Mulai?

695 48 24
                                    


        Aku hancur dan aku tak ingin hancur sendiri.  -mark





-Jaehyun pov

"Taeyong... Saya berangkat..." Teriakku .

"Ah iya...sini dasimu kubenarkan..." Kulihat wajahnya yang sedang memasang dasiku dengan serius, sunguh mengemaskan.

"Sudah..." kulihat senyum penuh kebanggaan yang tertera dibibirnya ketika berhasil memasang dasi yang kini bertenger apik dileherku.

"Saya berangkat..." Ku usap rambutnya dengan gemas ketika melihatnya tersenyum.

"Hati-hati..." Ucapnya dengan melambai padaku.
.
.
.
.
.
.
.
.
.

         Aku tak tau perasaan jenis apa yang ada antara diriku dan Taeyong. Aku mencintainya namun sebagai adik dan bukan yang lain. Aku ingin berhenti tapi melihat air matanya rasanya diriku gagal memberi yang terbaik.

'Buk'

    Astaga, karena melamun tanpa sadar aku menabrak lebih tepatnya hampir menabrak seseorang. Seketika aku berlari dan keluar melihat korban yang kutabrak.

"Kau tak apa-apa?..." Tanyaku dengan membantunya berdiri.

"Kucingnya tidak papa..." Ucapnya dengan tersenyum manis dan mengangkat kucing yang sama mengemaskannya dengan senyumnya.

"....." Astaga dia sangat mengemaskan.

"Tuan?..." Tanyanya dengan melambai-lambaikan tangannya didepan wajahku.

"A-ah maaf aku melamun...apa kau terluka?..." Tanyaku dengan melihatnya dari bawah keatas dan mengecek tubuhnya.

"Rasanya tidak..." Jawabnya dengan menatapku disertai tatapan bingung.

"Tidak apa-ap.... Akkk....kaki ku berdarah..." Pekiknya dengan suara nyaring dan membuat kami menjadi pusat perhatian.

"Biar saya obati..." Ucapku mencoba memperbaiki keadaan agar aku tak ternilai buruk dimata publik.

"Gendong..." Ucapnya dengan merentangkan kedua tangan dan menatapku dengan mata yang berkaca-kaca.

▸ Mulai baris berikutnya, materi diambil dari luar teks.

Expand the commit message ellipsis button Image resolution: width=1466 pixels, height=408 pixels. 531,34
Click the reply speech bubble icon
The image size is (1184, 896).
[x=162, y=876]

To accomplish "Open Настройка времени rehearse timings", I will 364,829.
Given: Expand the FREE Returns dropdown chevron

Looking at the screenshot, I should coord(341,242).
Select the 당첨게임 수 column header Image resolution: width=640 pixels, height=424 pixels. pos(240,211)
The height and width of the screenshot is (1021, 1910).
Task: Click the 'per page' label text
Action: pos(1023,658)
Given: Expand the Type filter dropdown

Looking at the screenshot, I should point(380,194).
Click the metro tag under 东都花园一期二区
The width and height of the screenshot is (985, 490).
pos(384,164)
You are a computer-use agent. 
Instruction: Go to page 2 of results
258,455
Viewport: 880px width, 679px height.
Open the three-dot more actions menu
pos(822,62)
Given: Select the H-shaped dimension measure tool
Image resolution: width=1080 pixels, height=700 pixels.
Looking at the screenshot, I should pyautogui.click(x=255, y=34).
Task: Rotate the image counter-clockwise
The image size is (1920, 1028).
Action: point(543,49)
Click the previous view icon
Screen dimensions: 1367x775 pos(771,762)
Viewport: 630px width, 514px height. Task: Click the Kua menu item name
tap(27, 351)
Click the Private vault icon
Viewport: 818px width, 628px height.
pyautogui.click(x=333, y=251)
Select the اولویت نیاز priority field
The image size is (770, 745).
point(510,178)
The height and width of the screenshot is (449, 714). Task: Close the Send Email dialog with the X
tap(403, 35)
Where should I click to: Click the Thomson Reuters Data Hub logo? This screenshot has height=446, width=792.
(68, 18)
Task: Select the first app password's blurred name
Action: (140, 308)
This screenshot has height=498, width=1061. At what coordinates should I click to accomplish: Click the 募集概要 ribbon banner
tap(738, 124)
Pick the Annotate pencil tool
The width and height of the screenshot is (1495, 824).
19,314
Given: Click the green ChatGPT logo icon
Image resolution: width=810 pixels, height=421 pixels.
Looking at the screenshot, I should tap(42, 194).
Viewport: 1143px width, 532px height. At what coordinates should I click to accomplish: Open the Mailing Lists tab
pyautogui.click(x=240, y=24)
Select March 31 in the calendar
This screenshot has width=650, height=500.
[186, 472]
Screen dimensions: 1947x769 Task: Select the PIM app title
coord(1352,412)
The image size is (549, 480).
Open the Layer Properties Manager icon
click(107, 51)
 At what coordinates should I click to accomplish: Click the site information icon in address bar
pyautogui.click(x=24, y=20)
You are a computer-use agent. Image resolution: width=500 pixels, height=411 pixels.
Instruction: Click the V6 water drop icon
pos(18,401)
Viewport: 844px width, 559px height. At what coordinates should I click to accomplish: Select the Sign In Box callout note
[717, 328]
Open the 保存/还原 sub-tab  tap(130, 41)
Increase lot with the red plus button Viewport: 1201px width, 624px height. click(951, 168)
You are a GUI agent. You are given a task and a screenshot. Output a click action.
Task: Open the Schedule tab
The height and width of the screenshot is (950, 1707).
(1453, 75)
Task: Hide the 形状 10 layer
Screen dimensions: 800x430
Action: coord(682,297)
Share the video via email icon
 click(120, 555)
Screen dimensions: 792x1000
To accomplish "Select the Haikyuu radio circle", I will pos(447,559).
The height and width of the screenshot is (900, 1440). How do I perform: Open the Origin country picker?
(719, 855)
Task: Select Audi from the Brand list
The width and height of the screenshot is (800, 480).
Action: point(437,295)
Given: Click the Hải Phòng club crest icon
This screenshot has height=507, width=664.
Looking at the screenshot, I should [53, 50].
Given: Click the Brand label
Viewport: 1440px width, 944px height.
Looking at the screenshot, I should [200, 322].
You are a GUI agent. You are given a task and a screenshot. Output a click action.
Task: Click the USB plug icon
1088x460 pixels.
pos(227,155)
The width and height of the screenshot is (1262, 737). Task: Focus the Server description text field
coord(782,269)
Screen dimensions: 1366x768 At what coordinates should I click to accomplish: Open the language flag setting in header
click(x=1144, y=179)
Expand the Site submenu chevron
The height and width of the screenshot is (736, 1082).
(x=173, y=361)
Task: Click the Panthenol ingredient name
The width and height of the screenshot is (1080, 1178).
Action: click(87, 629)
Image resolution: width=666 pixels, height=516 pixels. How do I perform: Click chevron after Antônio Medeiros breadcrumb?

"Eh..." Dia memintaku mengendongnya?

"Kaki ku berdarah dan itu sakit...  sudah sana pergi... Jika paman tidak mau pergi saja..." Ucapnya dengan menunduk dan kulihat bahunya berguncang menandakan dia tengah menangis.

'Hap'

    Karena takut dia semakin menangis dan lukanya nanti semakin menjadi kugendong dan kumasukkan dirinya dalam mobil.

"Paman...kucingnya jangan lupa dimasukkan..." Ucapnya dengan menatapku dengan mata berbinar.

"Iya..." Entah apa yang ia gunakan hingga membuatku dengan tanpa paksaan lebih melakukan apa yang ia ingin.

.
.
.
.
.
.
.

      Karena aku sudah sangat terlambat kuajak dia menuju kantorku dan ku obati dikantor.

"Ini kantor paman?..." Tanyanya dalam gendonganku dengan menatap kagum .

"Paman berkerja disini..." Jawabku , kulihat kucing putih itu masih mengikuti langkahku.

"Ayo paman obati...." Tanpa kusadari aku mulai terbiasa dengan panggilan paman dari anak itu.

"Tidak..." Lirihnya dengan menatapku dengan tatapan memohon dan menggelengkan kepalanya pelan.

"Kenapa?..." Tanyaku dengan menaikkan salah satu alisku.

"Sakit..."Lirihnya dengan gelengan dan mata yang berkaca-kaca.